Lastly, as I noted in the comments section, "On May 14, 2015, the source code for Space Engineers was made freely available on GitHub to the public." If you believe that game already contains this logic, that should be your starting place. However, I suspect you are bound to be disappointed. Most space game landing sequences simply take control of the ship and do not simulate "real" force vectors. Once you take control of a 3-d model, it is very easy to predetermine a 3d spline with rotation that will allow the ship to land softly and with perfect bearing at the predetermined time. Why would any game programmer go through this level of work for a landing sequence? This sort of logic could control ICBM missiles or planetary rover re-entry vehicles and it is simply overkill IMHO for a game (unless the very purpose of the game is to see if you can land a damaged spaceship with arbitrary jets and constraints without crashing).
I can introduce another technique into the mix of (awesome) answers proposed.
It lies more in AI, and provides close-to-optimal solutions. It's called Machine Learning, more specifically Q-Learning. It's surprisingly easy to implement but hard to get right.
The advantage is that the learning can be done offline, so the algorithm can then be super fast when used.
You could do the learning when the ship is built or when something happens to it (thruster destruction, large chunks torn away...).
Optimality
I observed you're looking for near-optimal solutions. Your method with parabolas is good for optimal control.
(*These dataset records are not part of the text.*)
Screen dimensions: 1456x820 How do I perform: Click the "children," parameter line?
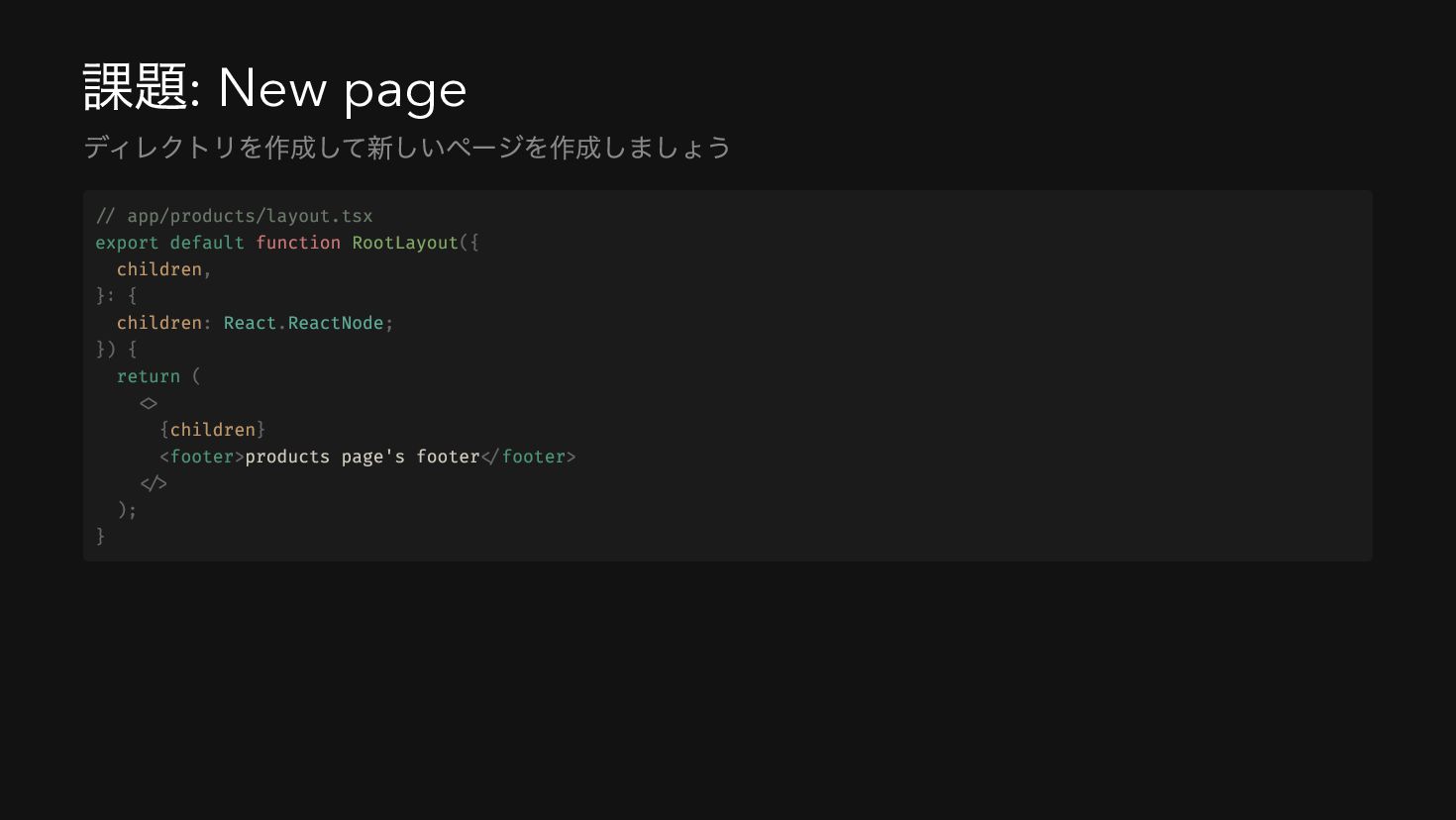click(x=164, y=269)
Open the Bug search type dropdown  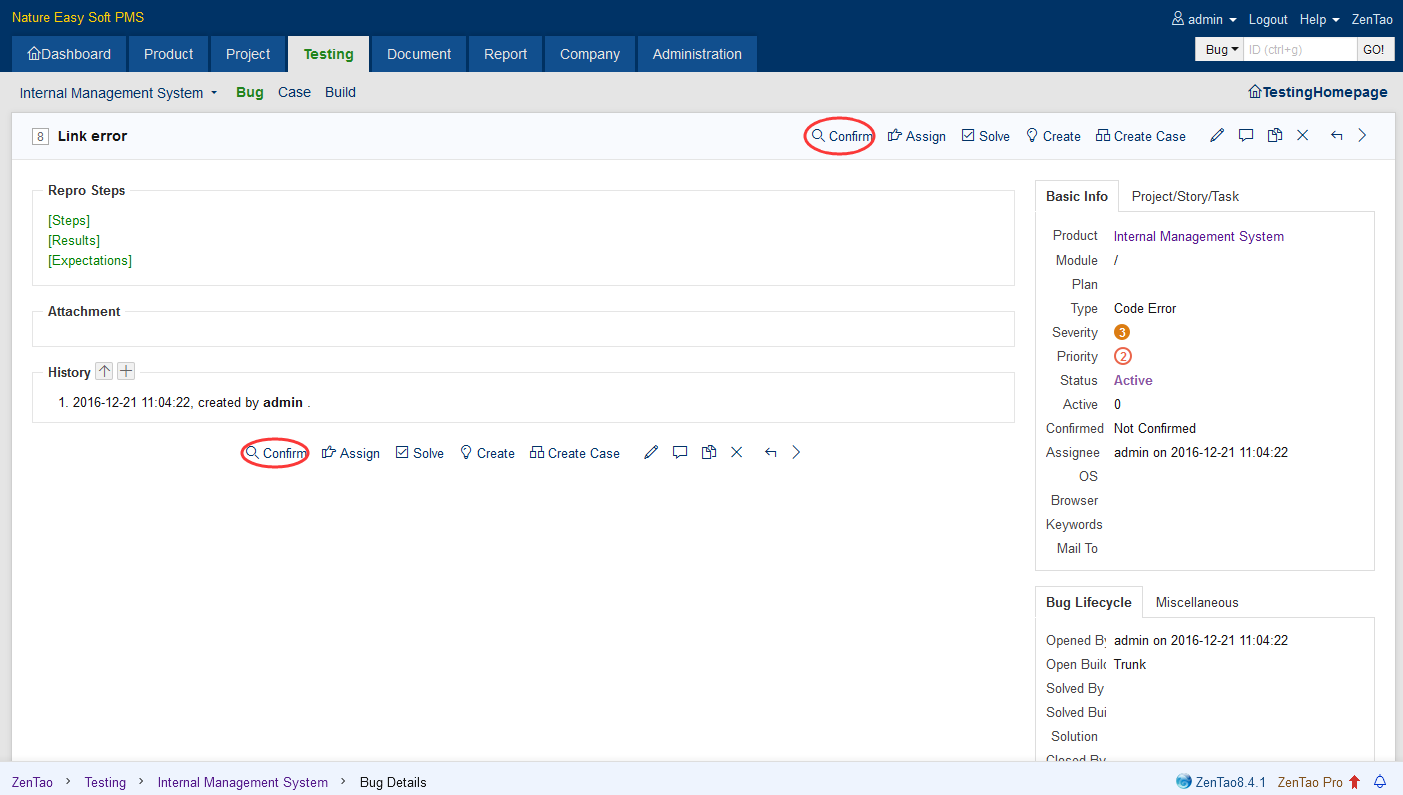click(1218, 49)
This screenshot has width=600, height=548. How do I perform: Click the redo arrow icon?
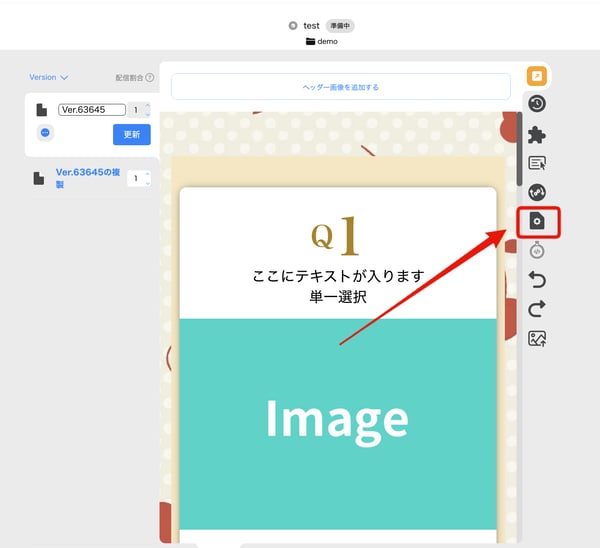click(x=537, y=309)
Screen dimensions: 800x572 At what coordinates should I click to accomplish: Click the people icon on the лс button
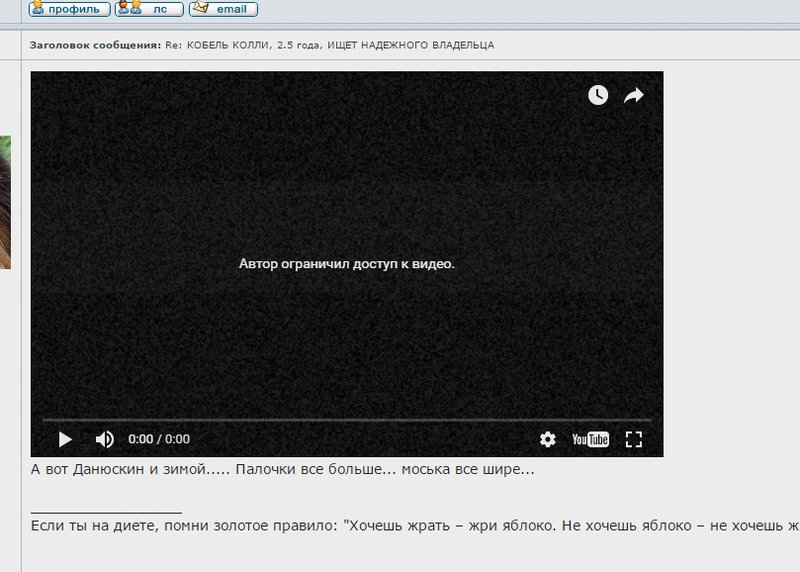(130, 7)
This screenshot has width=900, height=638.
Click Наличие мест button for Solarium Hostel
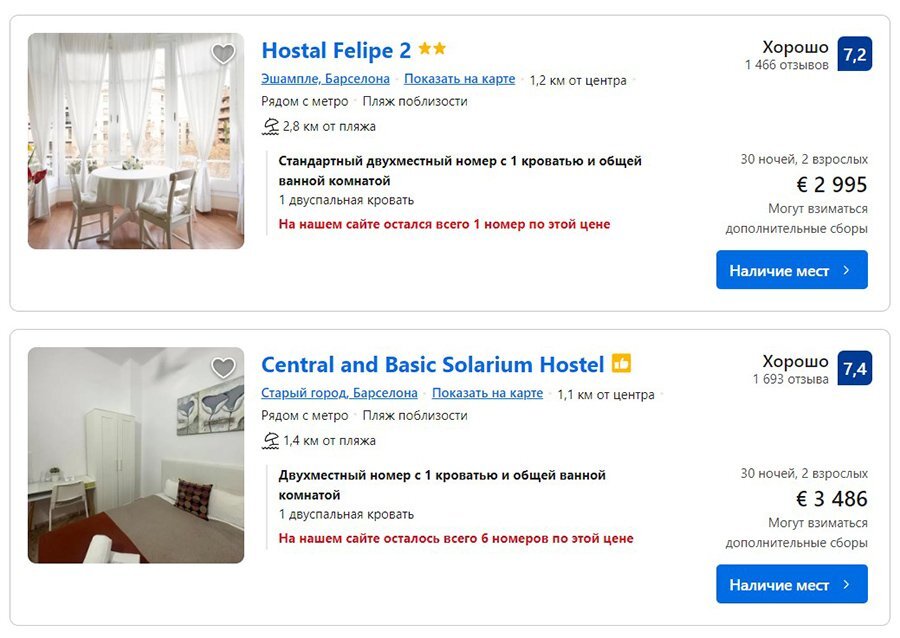(791, 584)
What you did is this:
Observe the state of the system.
For every state (coming in too fast, too slow, heading away, closing in etc.) you devised an action (apply a strategy) that will bring the system into a state closer to the goal.
Repeat
This is pretty much intractable for a human in 3D (too many cases, will drive you nuts) however a machine may learn where to split the parabolas in every dimensions, and devise an optimal strategy by itself.
THe Q-learning works very similarly to us:
Observe the (secretized) state of the system
Select an action based on a strategy
If this action brought the system into a desirable state (closer to the goal), mark the action/initial state as more desirable
Repeat
Discretize your system's state.
For each state, have a map intialized quasi-randomly, which maps every state to an Action (this is the strategy). Also assign a desirability to each state (initially, zero everywhere and 1000000 to the target state (X=0, V=0).
Your state would be your 3 positions, 3 angles, 3translation speed, and three rotation speed.
Your actions can be any combination of thrusters
Training
Train the AI (offline phase):
Generate many diverse situations
Apply the strategy
Evaluate the new state
Let the algo (see links above) reinforce the selected strategies' desirability value.
Live usage in the game
After some time, a global strategy for navigation emerges. You then store it, and during your game loop you simply sample your strategy and apply it to each situation as they come up.
The strategy may still learn during this phase, but probably more slowly (because it happens real-time). (Btw, I dream of a game where the AI would learn from every user's feedback so we could collectively train it ^^)
Try this in a simple 1D problem, it devises a strategy remarkably quickly (a few seconds).
In 2D I believe excellent results could be obtained in an hour.
For 3D... You're looking at overnight computations. There's a few thing to try and accelerate the process:
Try to never 'forget' previous computations, and feed them as an initial 'best guess' strategy. Save it to a file!
You might drop some states (like ship roll maybe?) without losing much navigation optimality but increasing computation speed greatly. Maybe change referentials so the ship is always on the X-axis, this way you'll drop x&y dimensions!
States more frequently encountered will have a reliable and very optimal strategy. Maybe normalize the state to make your ship state always close to a 'standard' state?
Typically rotation speeds intervals may be bounded safely (you don't want a ship tumbling wildely, so the strategy will always be to "un-wind" that speed). Of course rotation angles are additionally bounded.
You can also probably discretize non-linearly the positions because farther away from the objective, precision won't affect the strategy much.
For these kind of problems there are two techniques available: bruteforce search and heuristics. Bruteforce means to recognize the problem as a blackbox with input and output parameters and the aim is to get the right input parameters for winning the game. To program such a bruteforce search, the gamephysics runs in a simulation loop (physics simulation) and via stochastic search (minimax, alpha-beta-prunning) every possibility is tried out. The disadvantage of bruteforce search is the high cpu consumption.
The other techniques utilizes knowledge about the game. Knowledge about motion primitives and about evaluation. This knowledge is programmed with normal computerlanguages like C++ or Java. The disadvantage of this idea is, that it is often difficult to grasp the knowledge.
The best practice for solving spaceship navigation is to combine both ideas into a hybrid system. For programming sourcecode for this concrete problem I estimate that nearly 2000 lines of code are necessary. These kind of problems are normaly done within huge projects with many programmers and takes about 6 months.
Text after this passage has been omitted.